[Task material Boundary: Start]

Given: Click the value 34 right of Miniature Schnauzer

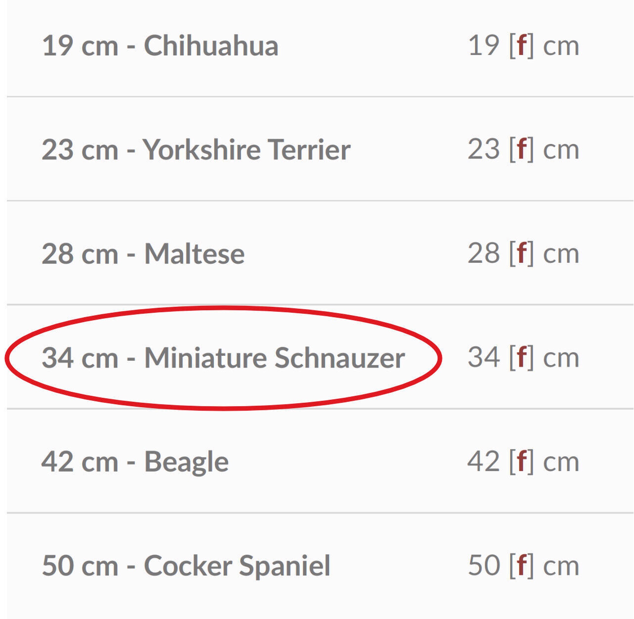Looking at the screenshot, I should pyautogui.click(x=484, y=357).
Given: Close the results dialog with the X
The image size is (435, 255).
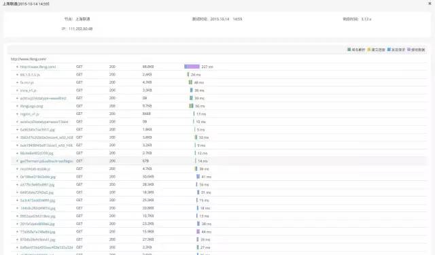Looking at the screenshot, I should coord(430,3).
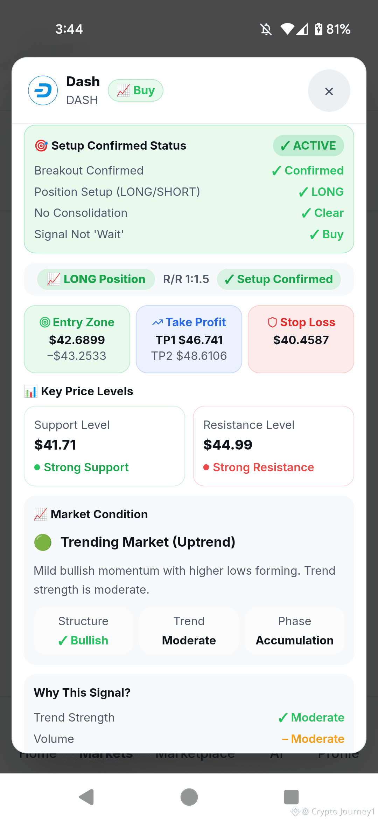Open the Stop Loss price card
Image resolution: width=378 pixels, height=820 pixels.
(301, 339)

[Task material Boundary: End]

**What needs to be done**
Pictures are to be left out while the lines from the beginning of the records through the line with "Given: Close the results dialog with the X" are copied word for word.

**Reply**
Given: Click the value 34 right of Miniature Schnauzer

Looking at the screenshot, I should pyautogui.click(x=484, y=357).
Given: Close the results dialog with the X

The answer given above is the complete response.